PROBLEM:
Return every line of the data below that includes the string "Select".

(Beginning of DATASET RECORDS)

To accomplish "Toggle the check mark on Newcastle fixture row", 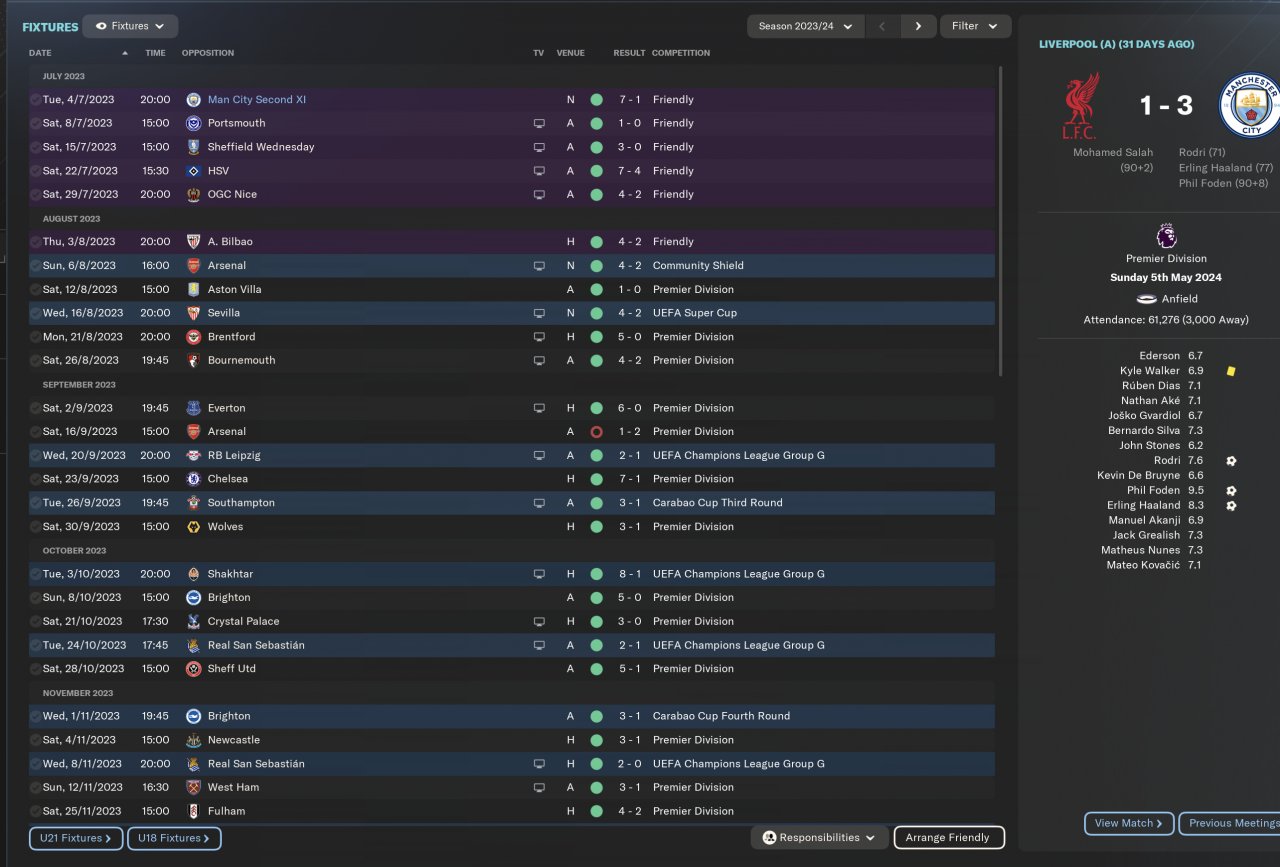I will point(35,740).
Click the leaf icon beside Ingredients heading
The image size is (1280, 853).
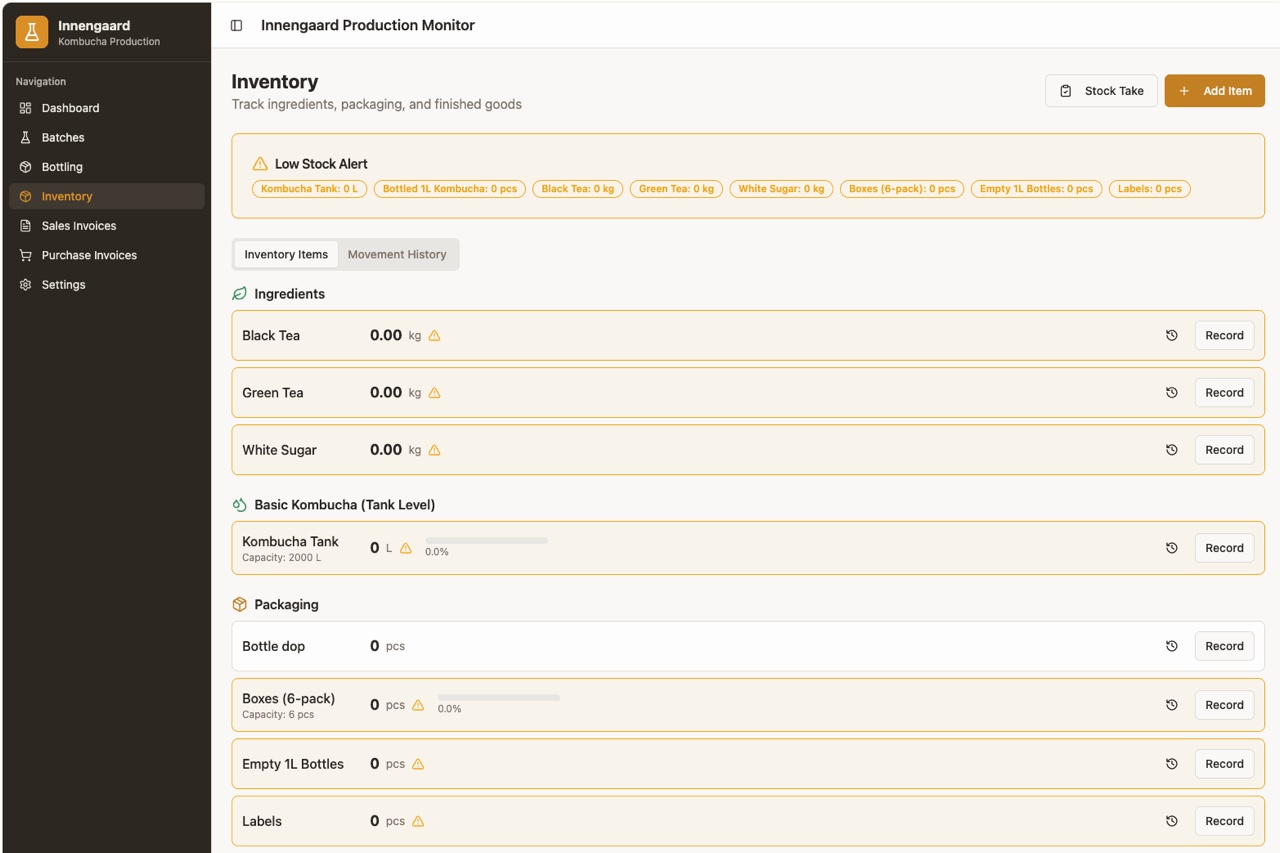click(239, 293)
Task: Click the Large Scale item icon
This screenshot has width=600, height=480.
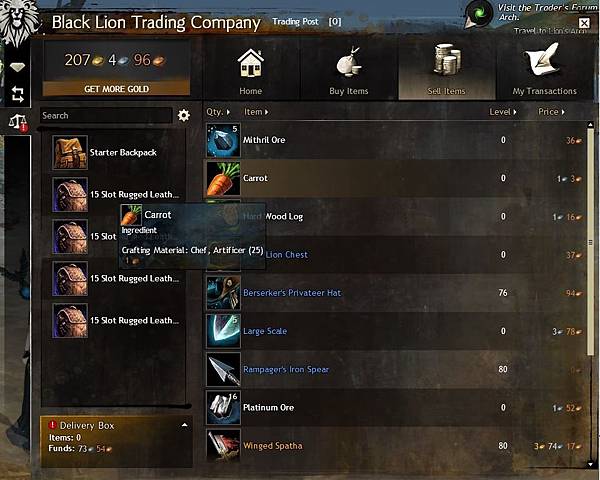Action: pyautogui.click(x=223, y=331)
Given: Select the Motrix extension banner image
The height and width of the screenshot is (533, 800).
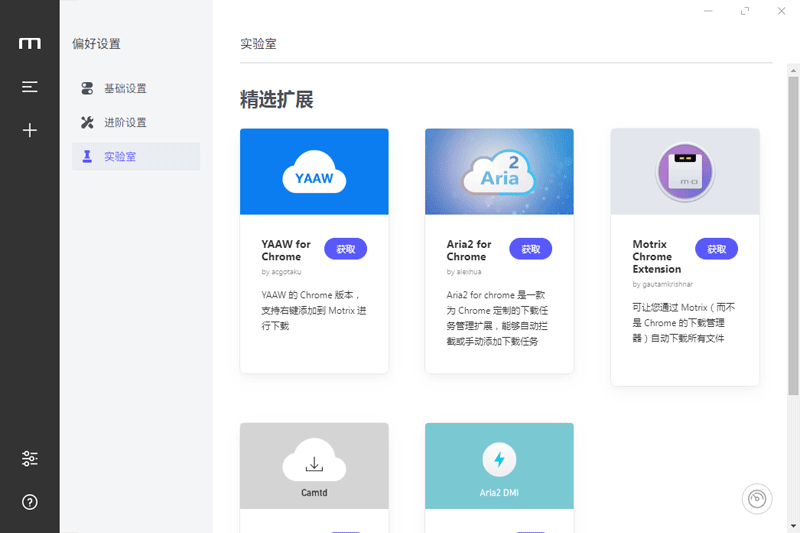Looking at the screenshot, I should pos(685,172).
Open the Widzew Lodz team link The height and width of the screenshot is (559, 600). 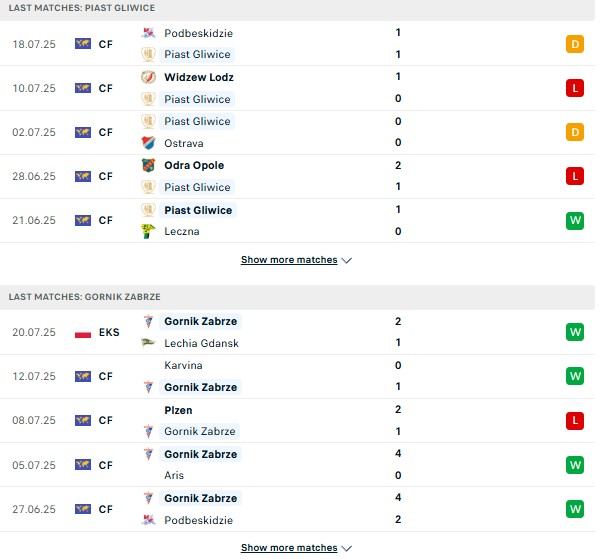[x=199, y=77]
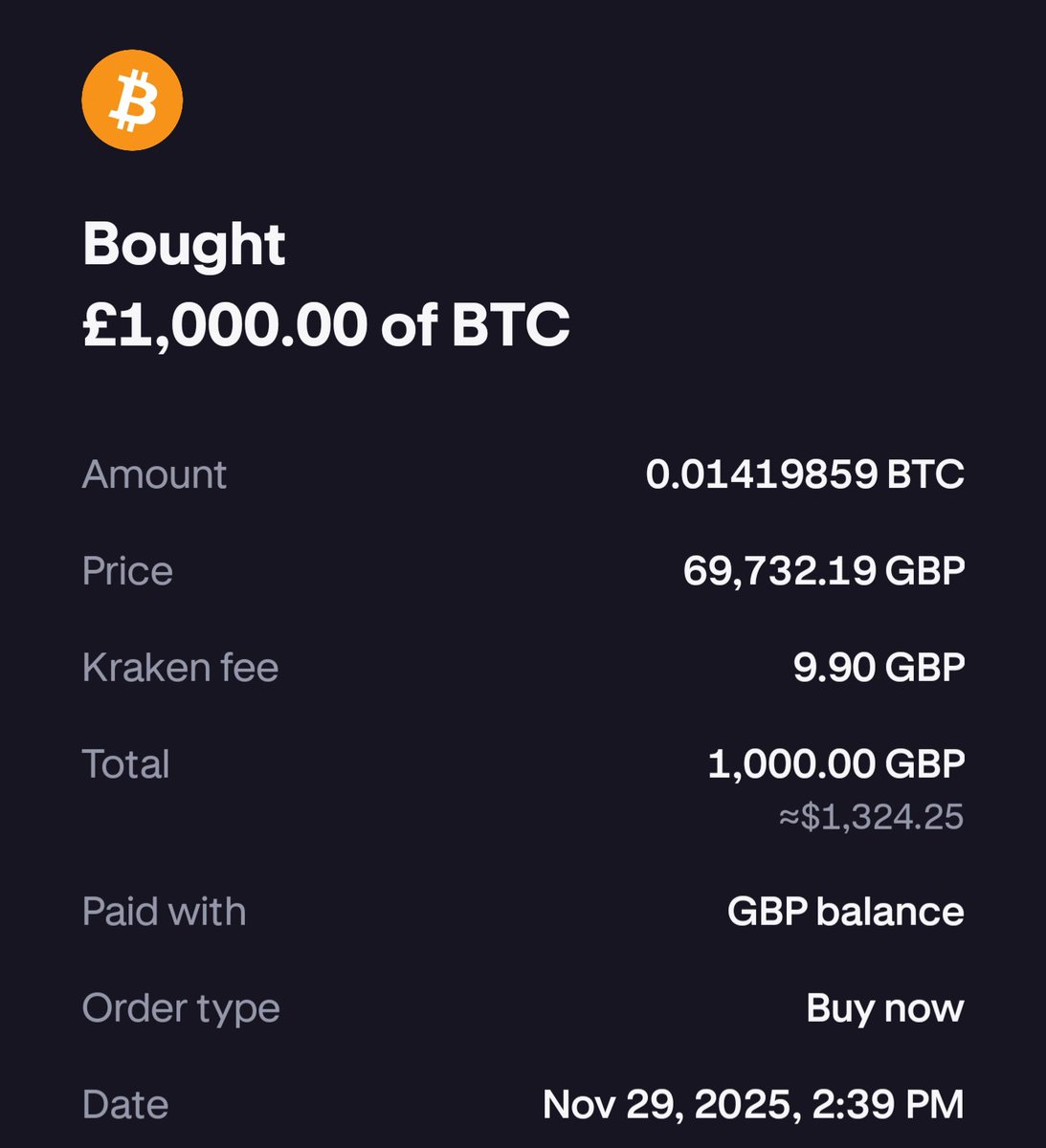The height and width of the screenshot is (1148, 1046).
Task: Tap the ≈$1,324.25 USD equivalent
Action: [871, 817]
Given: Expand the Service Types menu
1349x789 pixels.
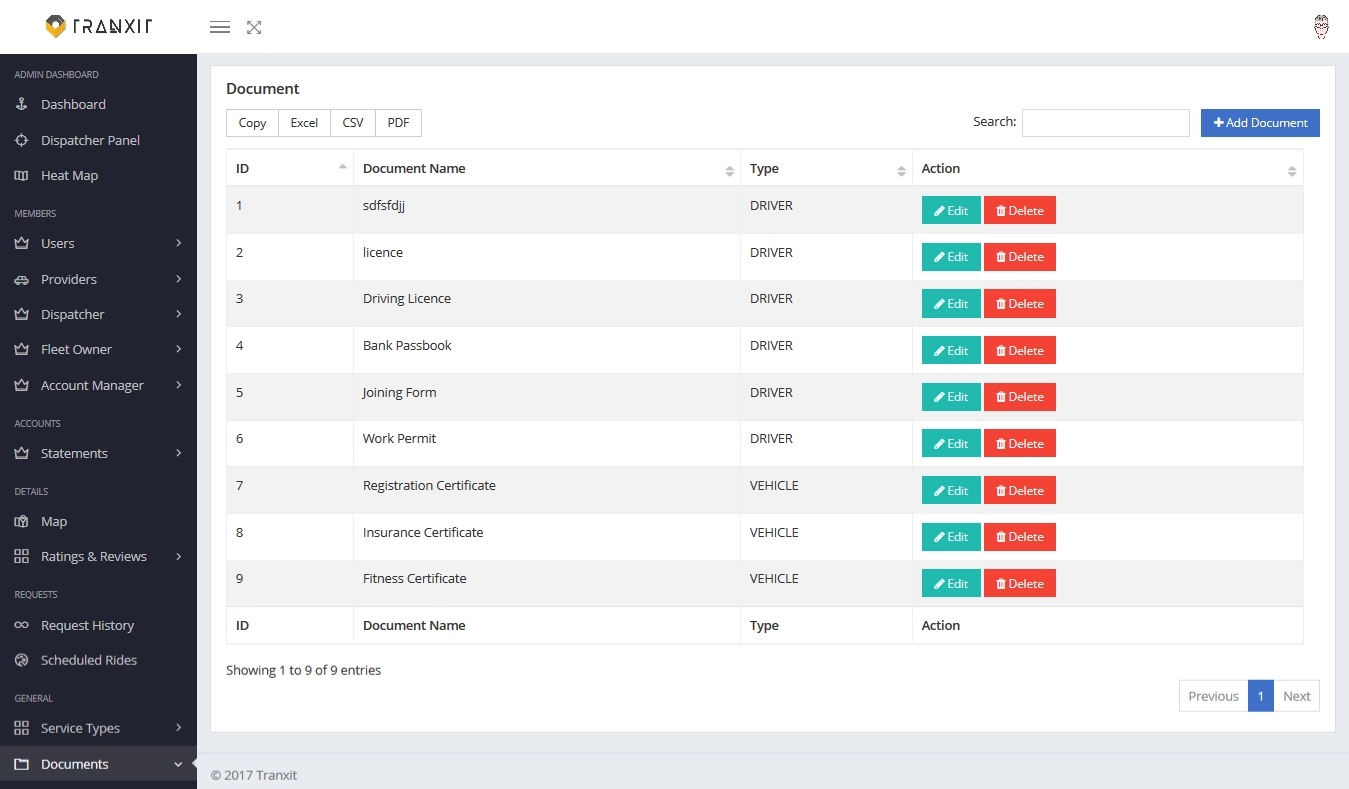Looking at the screenshot, I should tap(80, 728).
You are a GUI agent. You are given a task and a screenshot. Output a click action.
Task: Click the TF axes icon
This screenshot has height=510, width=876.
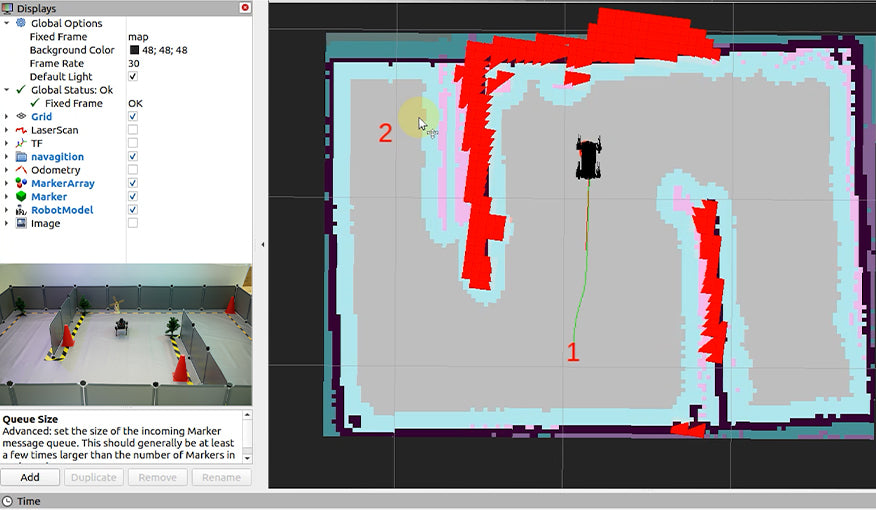click(21, 144)
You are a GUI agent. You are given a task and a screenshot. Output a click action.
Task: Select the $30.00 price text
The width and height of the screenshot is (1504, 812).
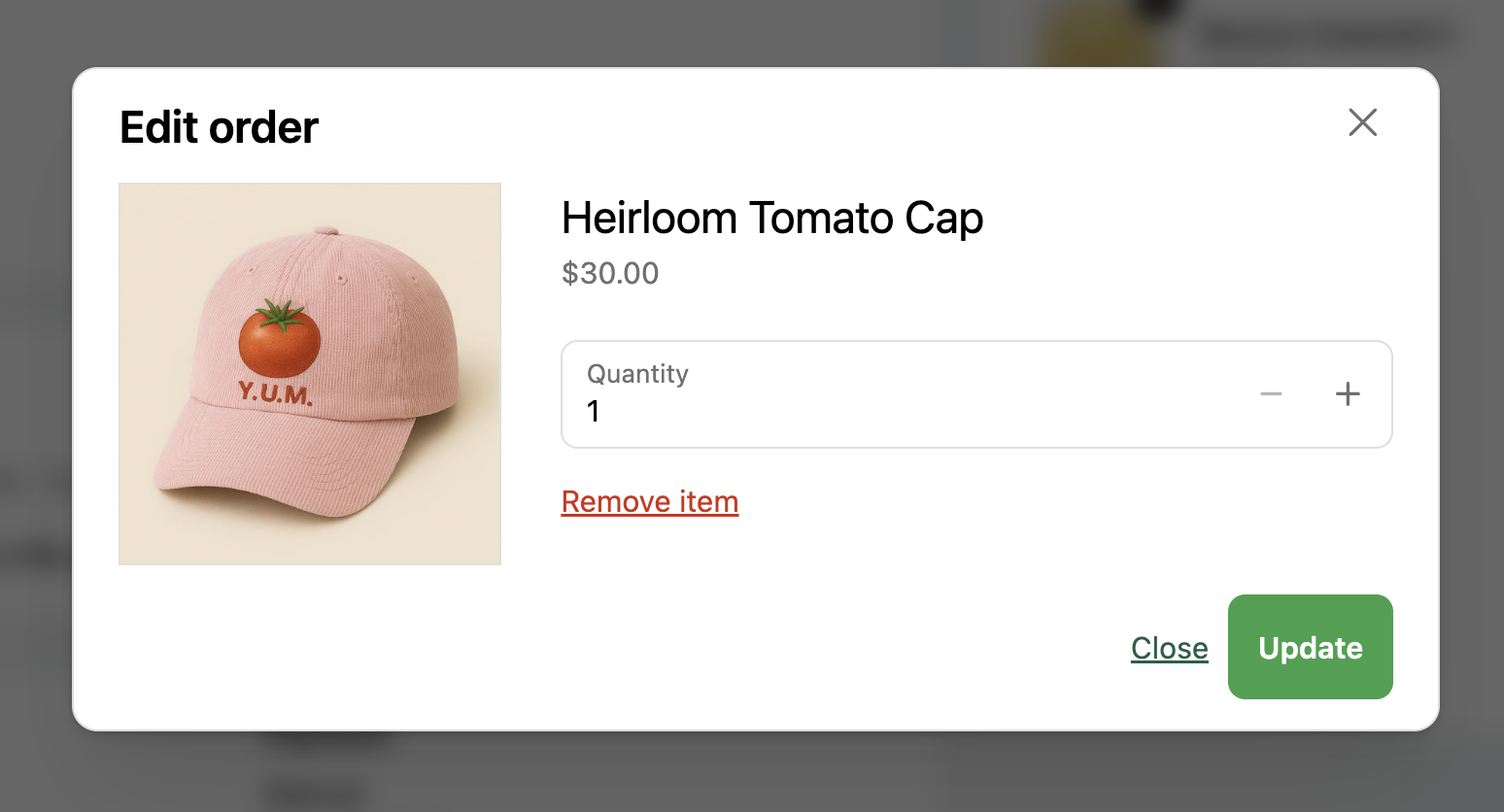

(End of DATASET RECORDS)

ANSWER TO THE PROBLEM:
Given: Select the Motrix extension banner image
Task: Select the $30.00 price text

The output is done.